La trajectoire politique de Succès Masra ressemble à un roman politique aussi fulgurant que tragique. Économiste de formation, jeune leader charismatique, ancien opposant virulent puis Premier ministre, il incarnait pour beaucoup l’espoir d’un renouveau politique au Tchad.
Samedi 9 août 2025, ce même homme a été condamné à vingt ans de prison ferme et à une amende solidaire d’un milliard de francs CFA pour « diffusion de messages de nature raciste et xénophobe » et complicité dans le massacre de Mandakao. Une sentence lourde qui marque, au moins pour un temps, la fin d’un parcours qui avait captivé la jeunesse tchadienne et attiré l’attention de tout un continent.
Un opposant devenu Premier ministre
Succès Masra, diplômé en économie et formé à l’international, a fait irruption sur la scène politique tchadienne dans les années 2010 avec un discours incisif, articulé et porté par une énergie de tribun. Fondateur du parti Les Transformateurs, il s’est rapidement imposé comme la figure centrale de l’opposition au régime du défunt président Idriss Déby Itno, puis à celui de son fils et successeur, Mahamat Idriss Déby Itno.
Ses meetings rassemblaient des foules impressionnantes. Sa capacité à parler aux jeunes, à mettre en mots leurs frustrations et à porter des propositions de changement lui a valu un écho considérable, bien au-delà des frontières du Tchad. Plusieurs analystes l’ont décrit comme « la plus grande menace politique » pour le pouvoir militaire de transition.

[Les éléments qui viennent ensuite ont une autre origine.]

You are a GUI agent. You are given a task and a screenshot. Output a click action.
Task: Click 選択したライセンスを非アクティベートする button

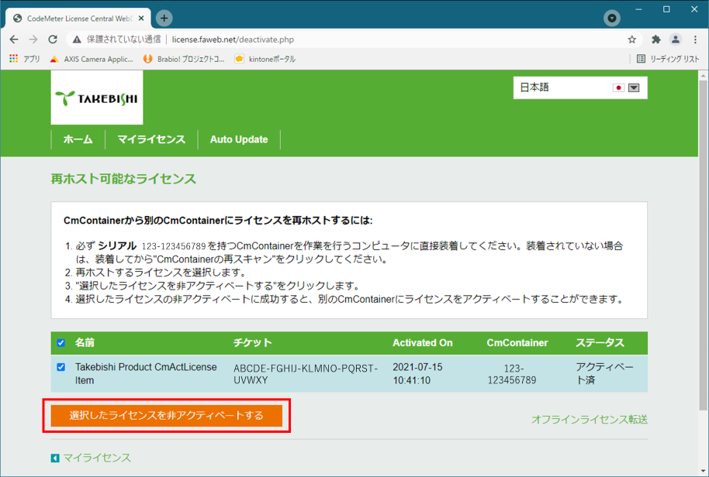166,415
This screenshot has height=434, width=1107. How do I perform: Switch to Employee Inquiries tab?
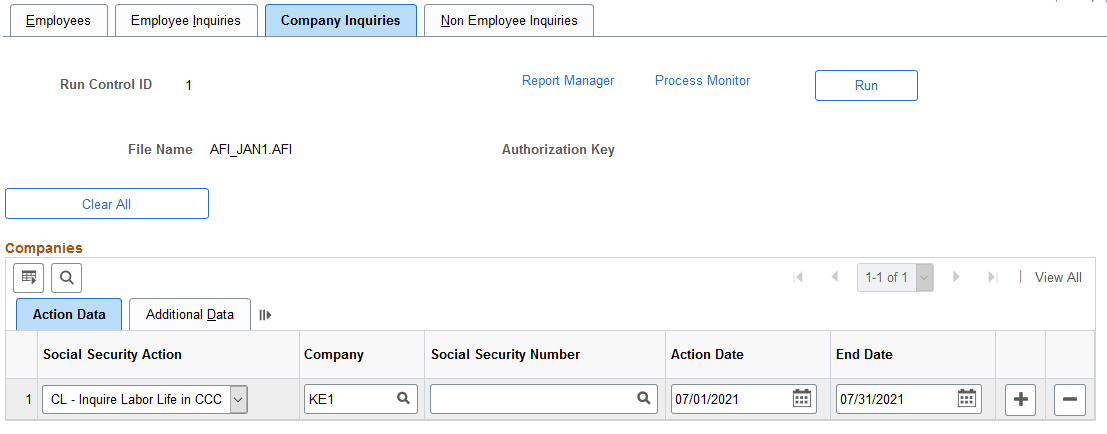coord(186,21)
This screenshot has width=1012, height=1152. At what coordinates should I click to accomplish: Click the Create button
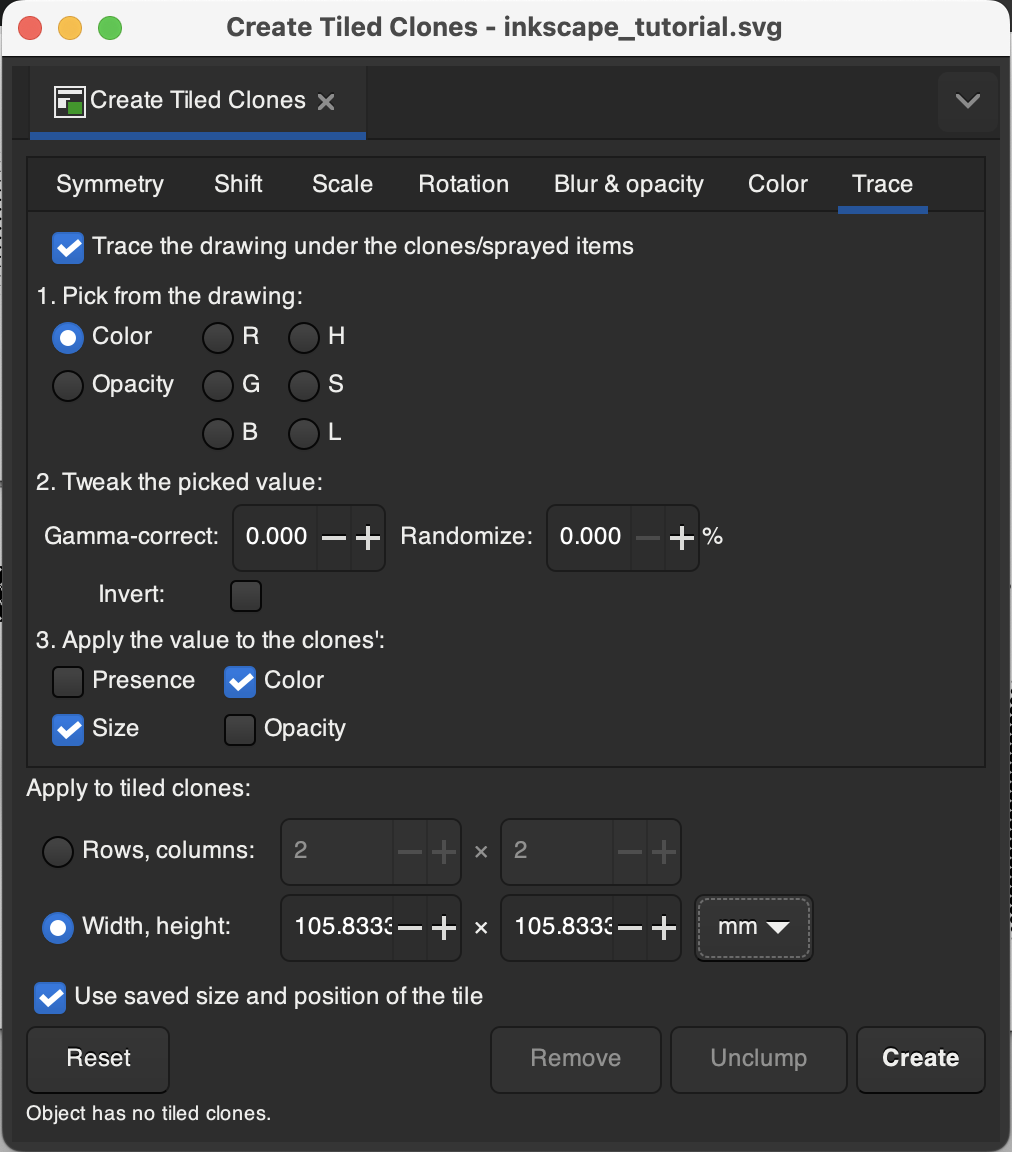919,1058
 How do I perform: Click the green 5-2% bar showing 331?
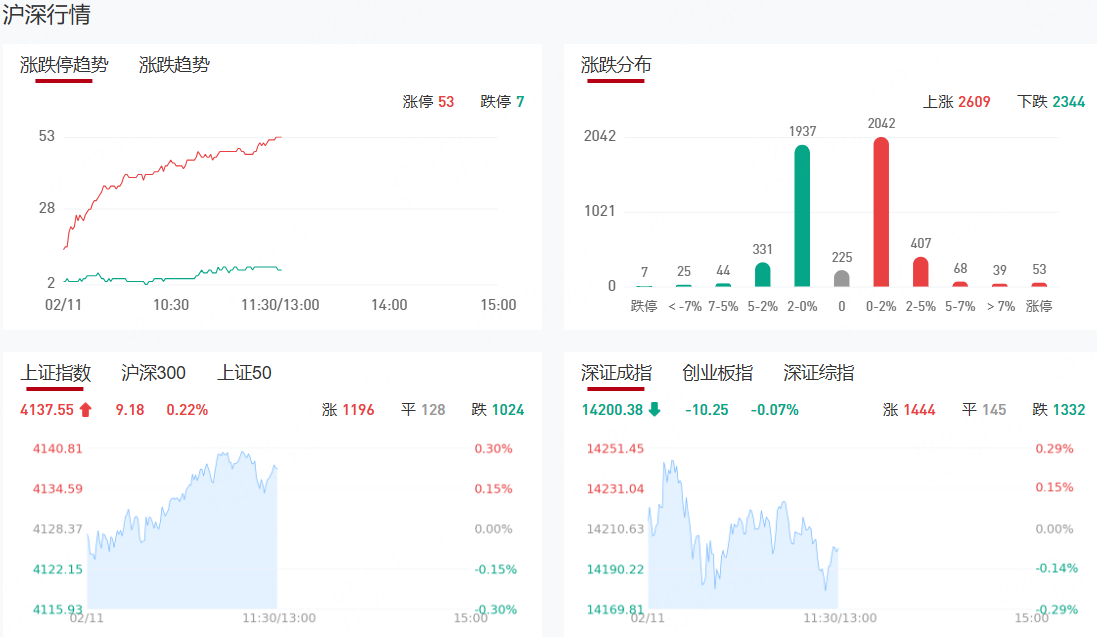coord(763,275)
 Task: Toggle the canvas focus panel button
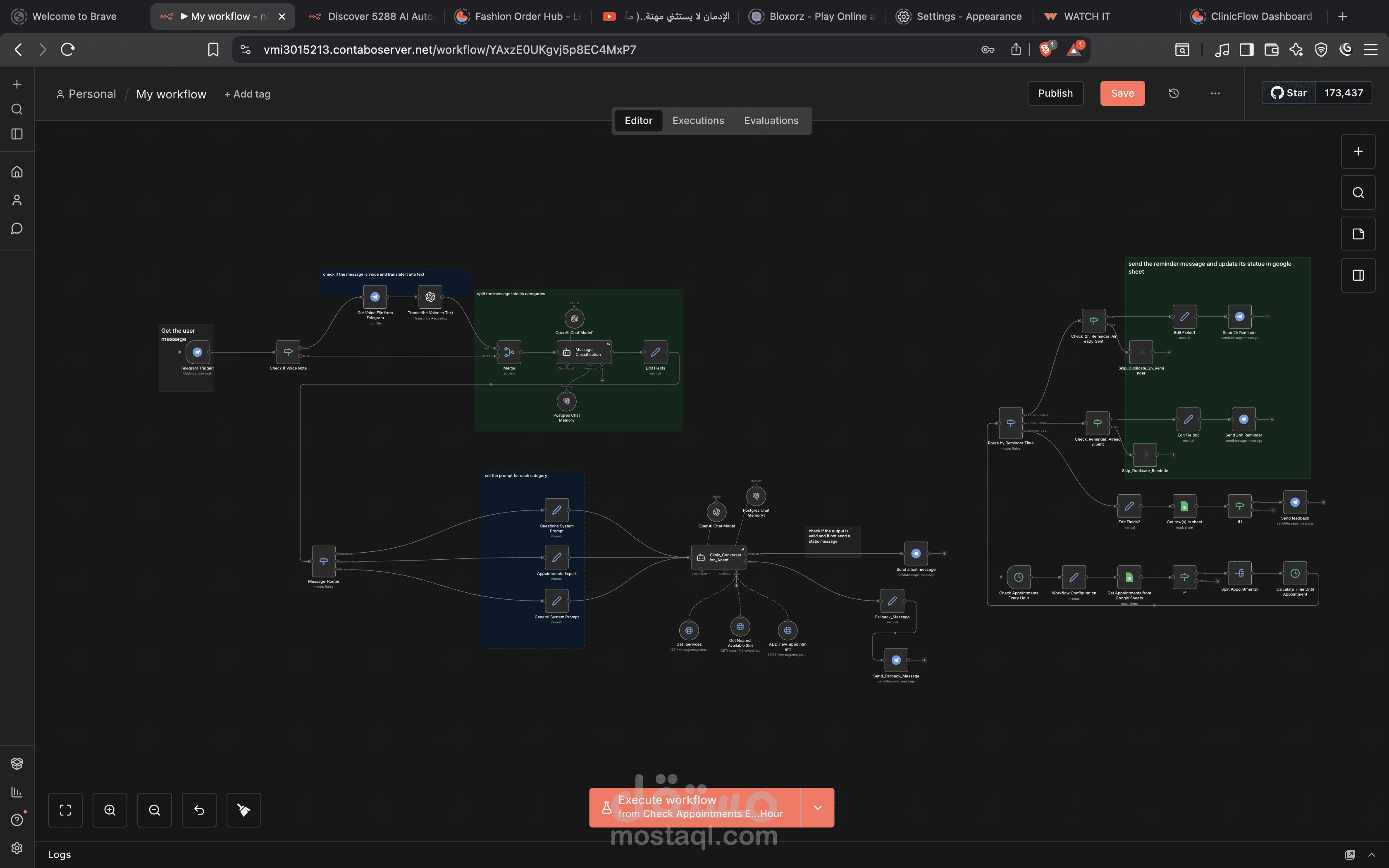point(1358,275)
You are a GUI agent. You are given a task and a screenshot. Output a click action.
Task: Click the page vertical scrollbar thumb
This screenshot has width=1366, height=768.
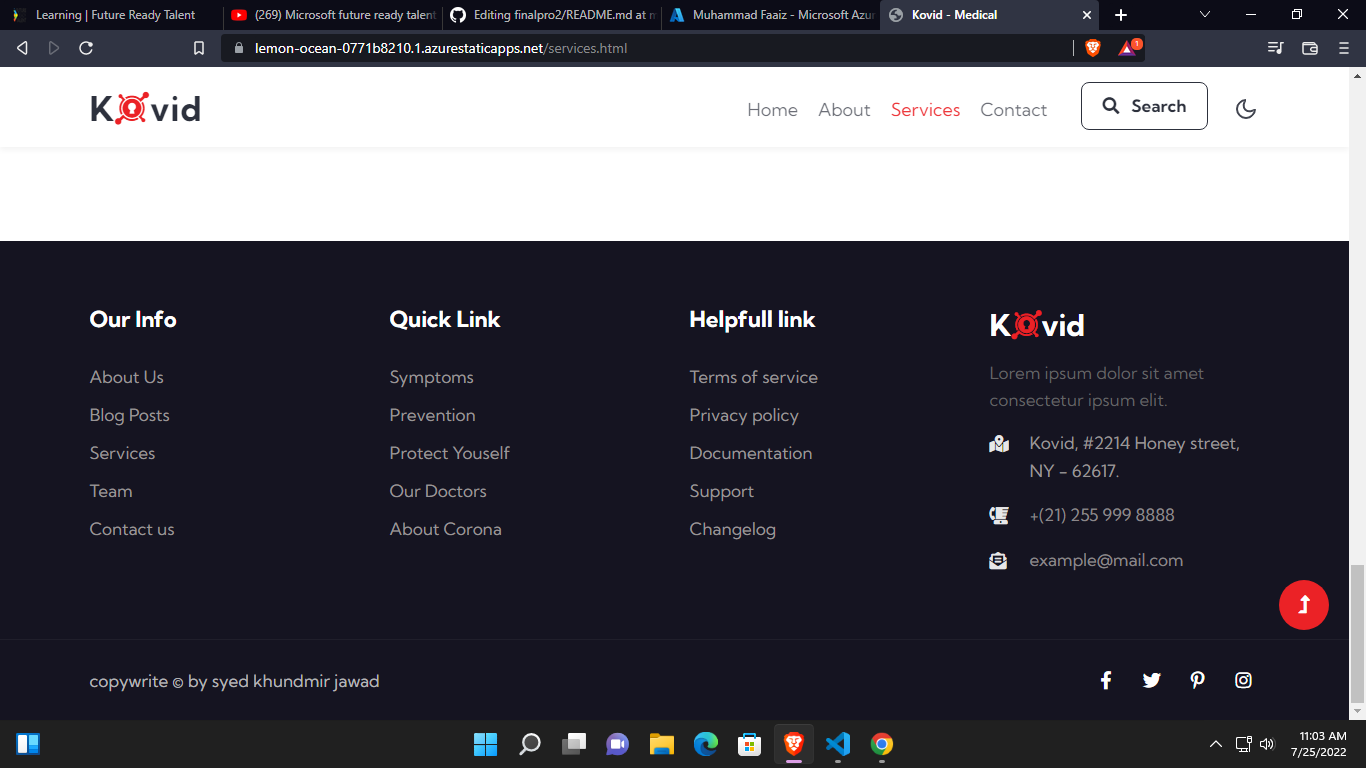tap(1357, 634)
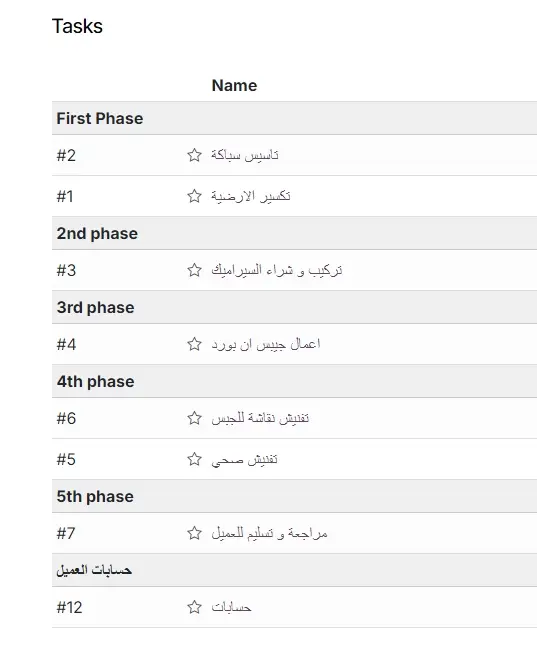Image resolution: width=537 pixels, height=660 pixels.
Task: Collapse the 2nd phase group row
Action: (294, 233)
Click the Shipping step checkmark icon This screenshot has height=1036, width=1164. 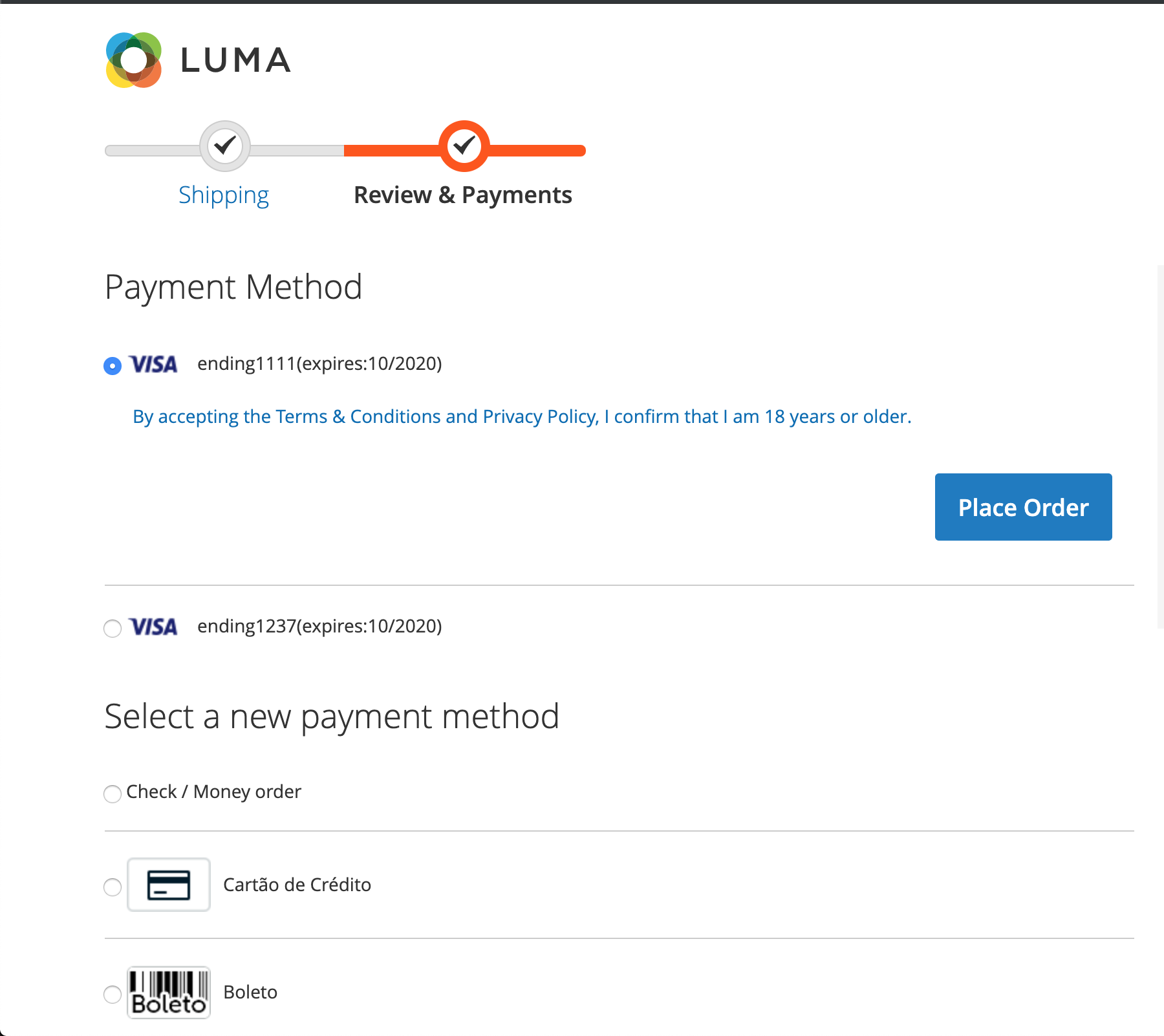coord(224,146)
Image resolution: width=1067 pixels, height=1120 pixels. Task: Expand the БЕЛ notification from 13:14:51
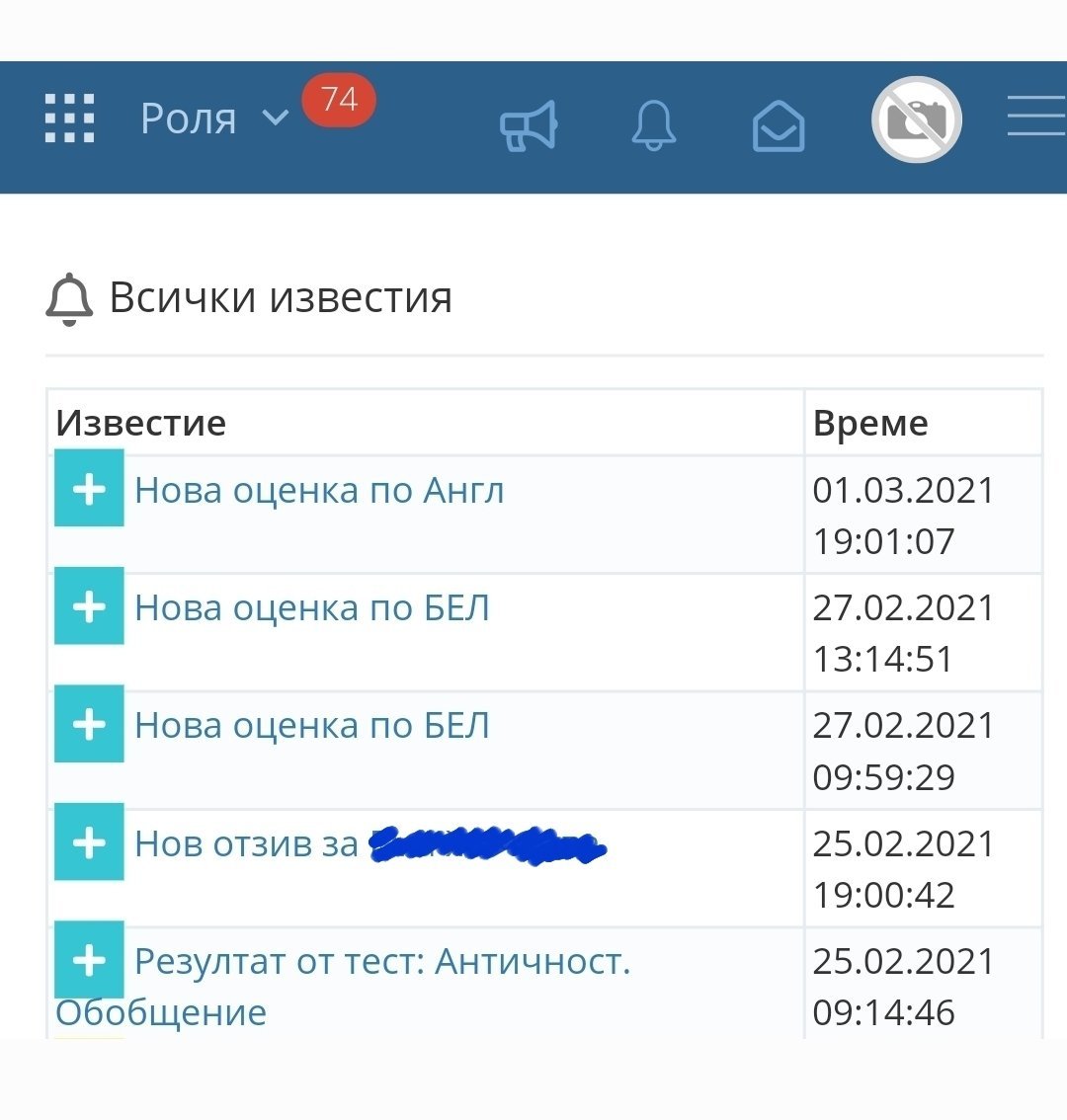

Pourtant, en janvier 2024, à la surprise générale, Masra acceptait le poste de Premier ministre dans le gouvernement de Mahamat Déby, affirmant vouloir « travailler de l’intérieur pour réformer ». Ce choix, interprété par certains comme une stratégie pragmatique, fut vu par d’autres comme une compromission. Dans les cercles militants, le mot « proposant » remplaça celui d’« opposant ».
Du pouvoir à la disgrâce
L’expérience gouvernementale de Masra fut brève. Après quelques mois marqués par des tensions internes, il quitta ses fonctions, dénonçant des désaccords profonds sur la gouvernance et l’ouverture démocratique. Rapidement, il retrouva sa posture d’opposant et reprit la tête des Transformateurs.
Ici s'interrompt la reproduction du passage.